Mon intention n’est nullement de vous décourager de débuter dans le monde merveilleux de la vidéoprojection, mais plutôt de vous mettre en garde et de vous faire comprendre que c’est un peu plus compliqué que ce que vous pensez. En effet, c’est moins simple que d’acheter une télévision, avec laquelle on obtient une belle image assez rapidement !

Quel est le problème me direz-vous ? Eh bien ce n’est pas un, mais plusieurs problèmes, que vous risquez de rencontrer si vous partez « la fleur au fusil », si vous ne vous y connaissez pas grand-chose. Le but de cet article est donc de passer au crible les principales difficultés lorsque l’on débute dans ce domaine.

Le placement du projecteur

Les projecteurs se partagent en deux catégories : ceux qui possèdent un lens-shift (dispositif de décalage de l’image) de grande amplitude et les autres.

Projecteurs disposant d’un lens-shift

Attention, je parle d’un vrai lens-shift, c’est-à-dire un dispositif permettant de déplacer l’image de manière importante (jusqu’à 50 cm et plus), pas du petit lens-shift équipant certains projecteurs DLP.

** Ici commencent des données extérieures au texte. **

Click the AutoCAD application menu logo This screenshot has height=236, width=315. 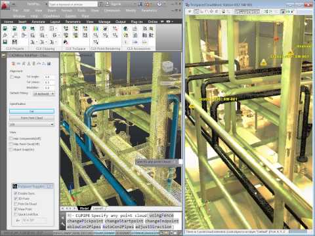[x=5, y=5]
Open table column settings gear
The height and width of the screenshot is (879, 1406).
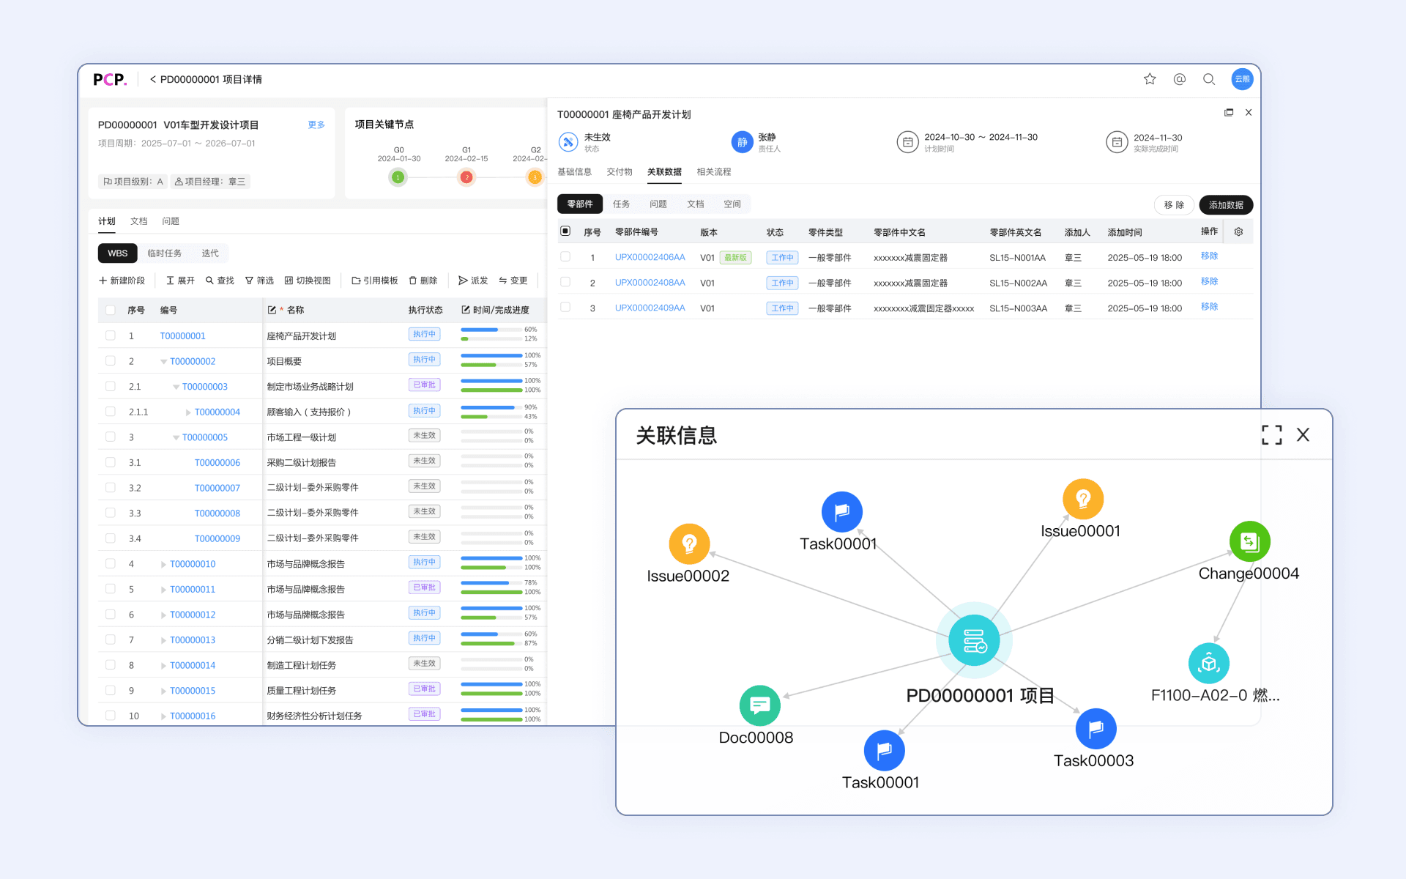pyautogui.click(x=1238, y=231)
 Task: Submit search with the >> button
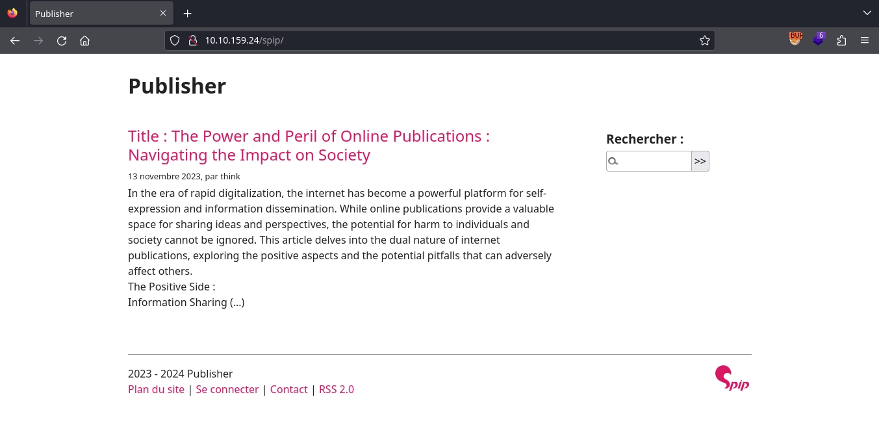click(700, 161)
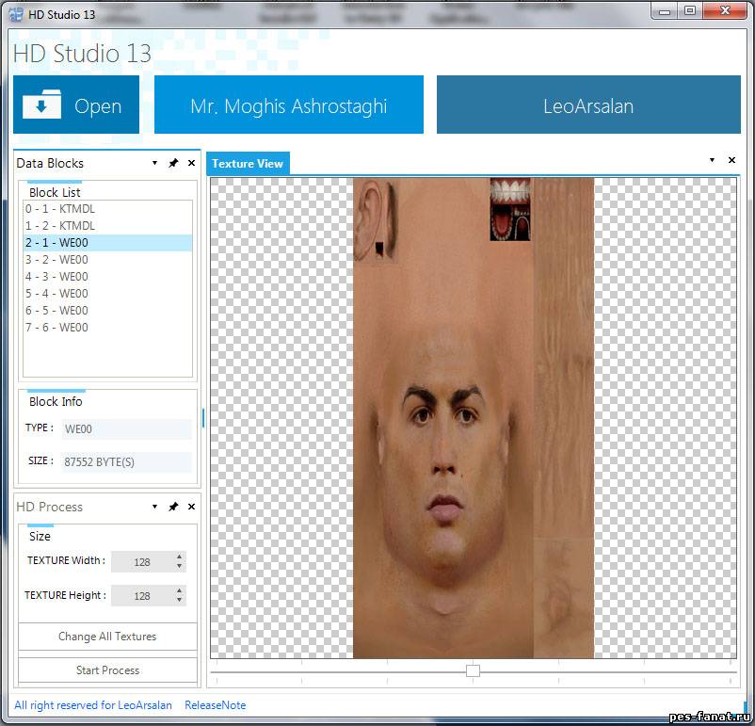This screenshot has height=726, width=755.
Task: Open the ReleaseNote link
Action: point(215,705)
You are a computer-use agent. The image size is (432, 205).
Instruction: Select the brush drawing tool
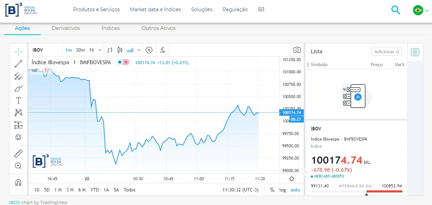(x=18, y=88)
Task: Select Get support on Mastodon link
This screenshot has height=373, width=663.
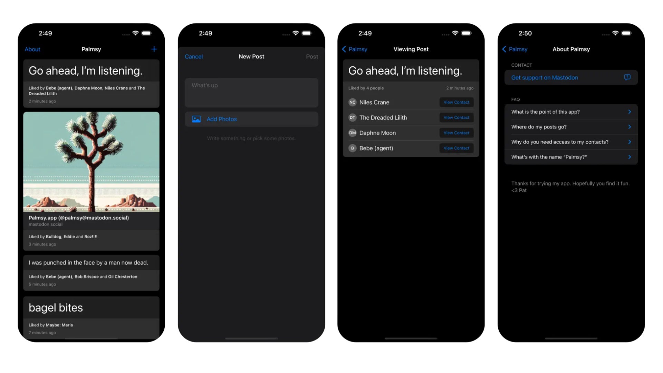Action: point(570,77)
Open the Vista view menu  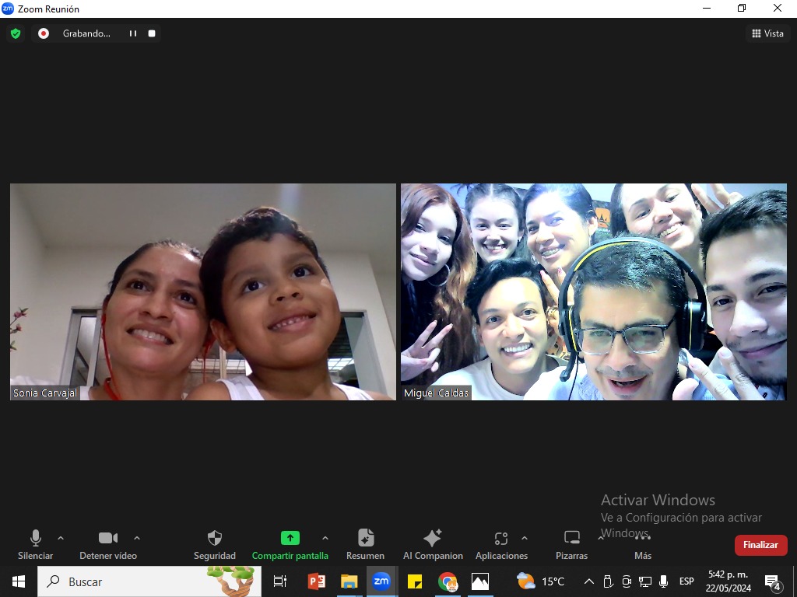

Ces projecteurs sont prévus pour être placés idéalement en face du centre de l’écran (au sens intersection des diagonales), par exemple en les posant sur une tablette murale, mais leur lens-shift leur permet en général presque n’importe quel placement, à condition de ne pas dépasser les limites du lens-shift.

Comment déterminer les limites d’un lens-shift ?

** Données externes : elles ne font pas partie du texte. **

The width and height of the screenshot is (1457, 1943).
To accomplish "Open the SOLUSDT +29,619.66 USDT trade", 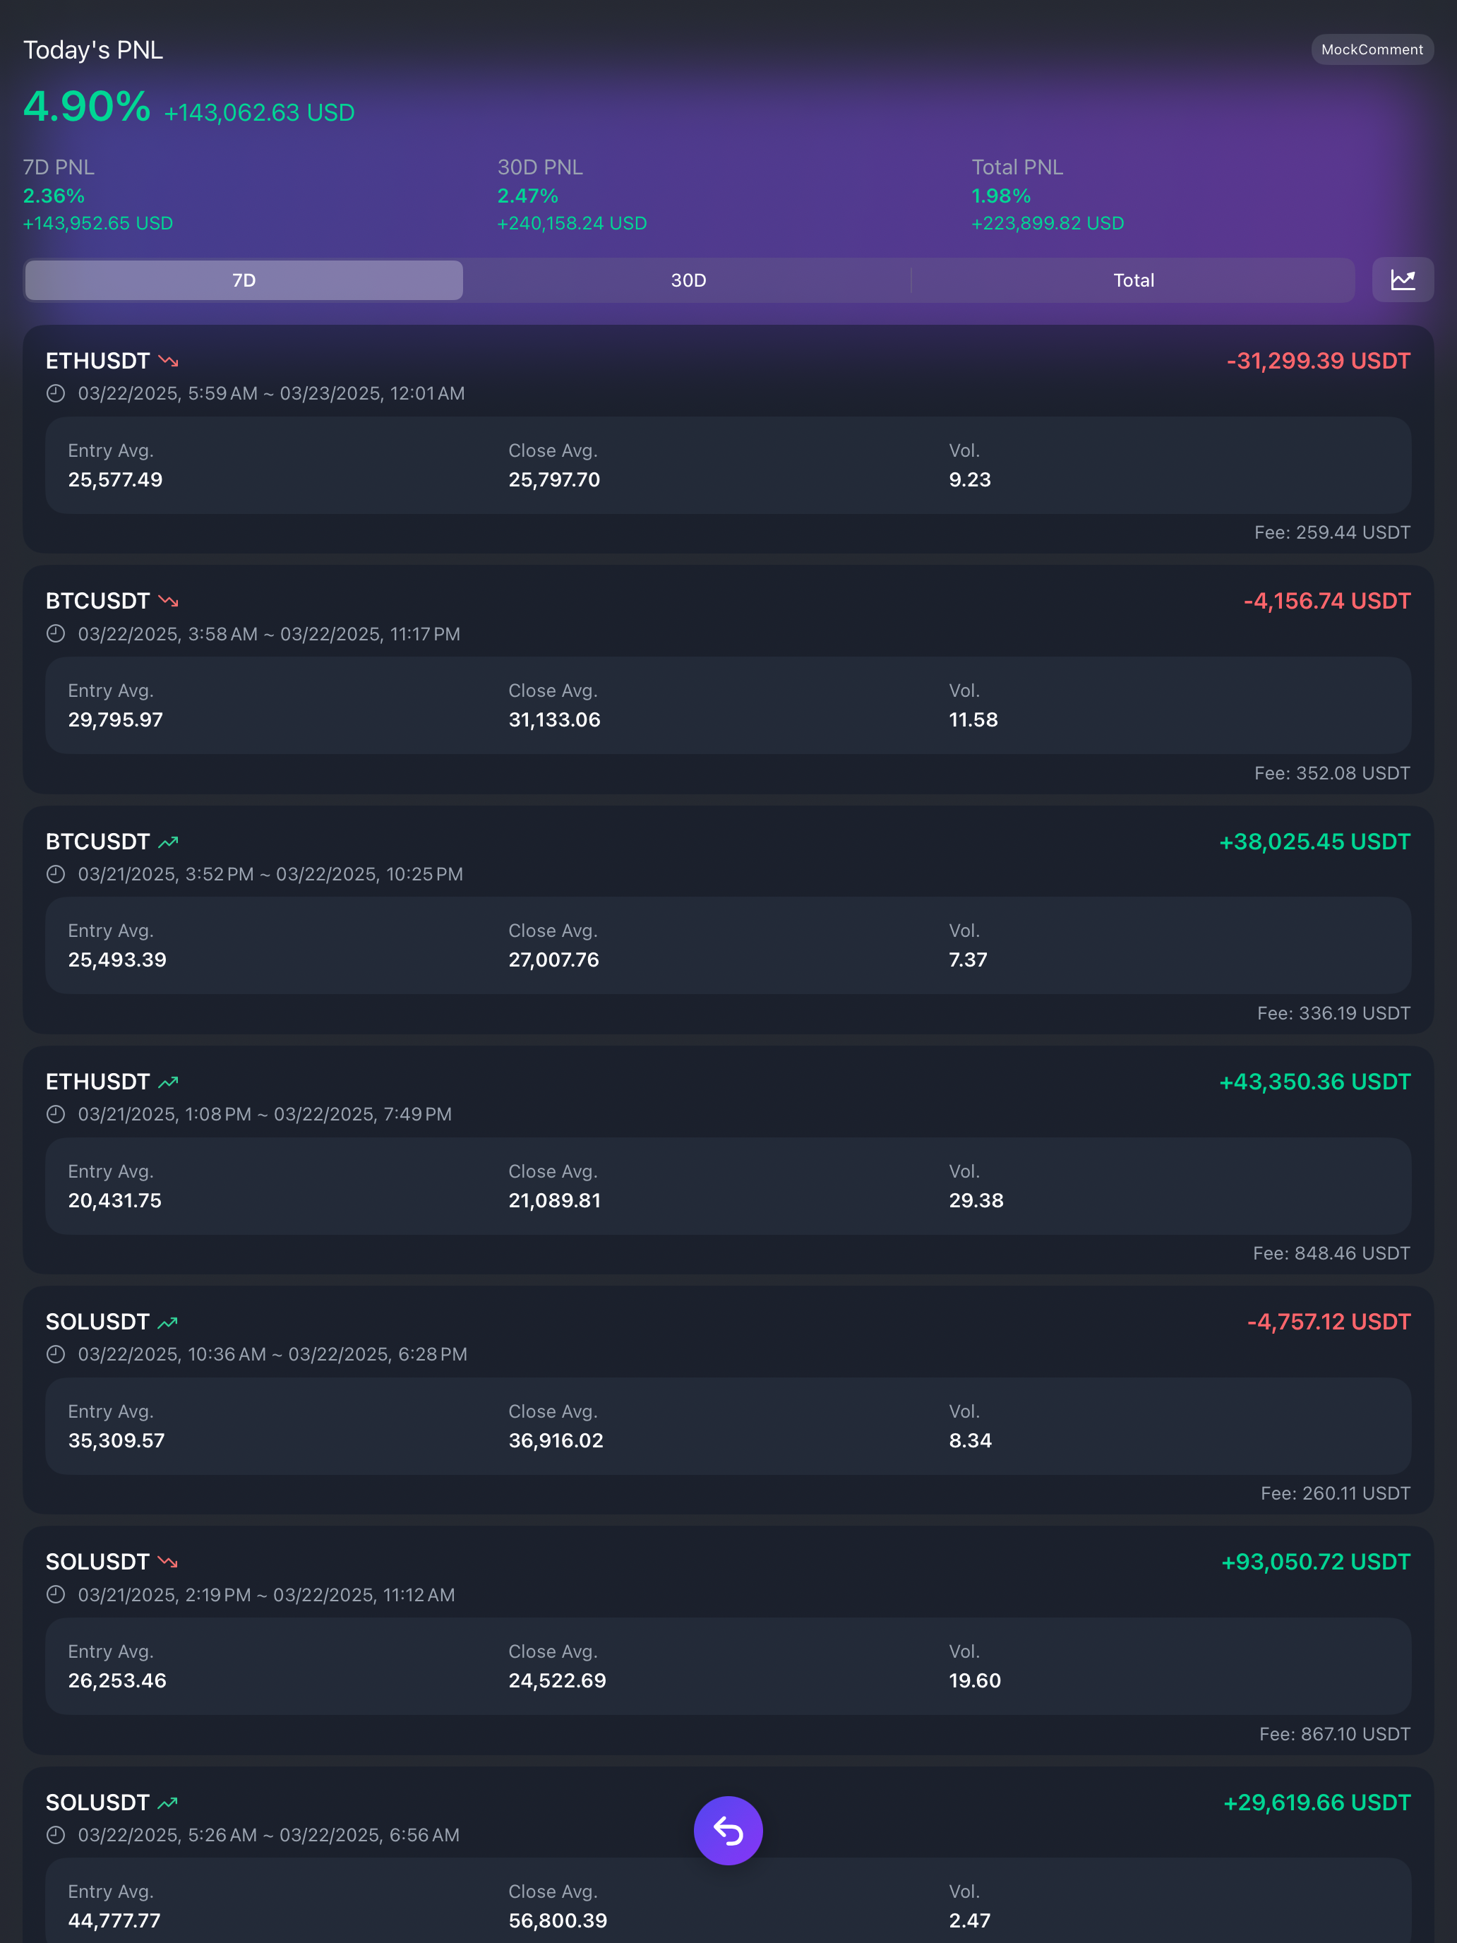I will coord(728,1855).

Prenons l’exemple du Sony VPL-VW270ES. Voici les données de son lens-shift :

  • + ou – 31% à l’horizontal
  • +85% ou -80% à la verticale

Si vous voulez une image de 3 mètres de base (1.69 mètres en hauteur pour le format 16/9), vous pourrez décaler l’image de 0.93 mètres (0.31 * 3 = 0.93) à gauche ou à droite par rapport au projecteur. Et vous pourrez la décaler de 1.44 mètres vers le haut (0.85 * 1.69 = 1.44), ou de 1.35 mètres vers le bas (0.80 * 1.69 = 1.35). Mais attention, les excursions limites ne permettent pas le cumul, autrement dit si vous décalez votre image de 0.93 mètres vers la gauche ou vers la droite, vous ne pourrez plus du tout la décaler à la verticale !

Le plus simple est de vous faire un schéma à l’échelle, suivant le modèle ci-dessus.

Projecteurs dépourvus de lens-shift (ou disposant d’un petit lens-shift vertical)

Pour ces machines, seulement deux placements sont possibles :

  • sur table basse,
  • au plafond et à l’envers.

Position table basse

Le projecteur est posé sur ses pieds, avec l’objectif légèrement en dessous du bas de l’image (15 à 20 cm en général). Le décalage entre l’objectif et le bas de l’image s’appelle l’offset, il est donné dans la notice et dépend en général de la taille de l’image.

Position « plafond »

Le projecteur est à l’envers (les pieds vers le haut), fixé sur un support plafond. Son objectif est légèrement au-dessus du haut de l’image (environ 15 à 20 cm en général). Là aussi la notion d’offset intervient.

Centrage horizontal

Que le projecteur soit en position table basse ou plafond, son objectif doit être centré horizontalement, au centimètre près !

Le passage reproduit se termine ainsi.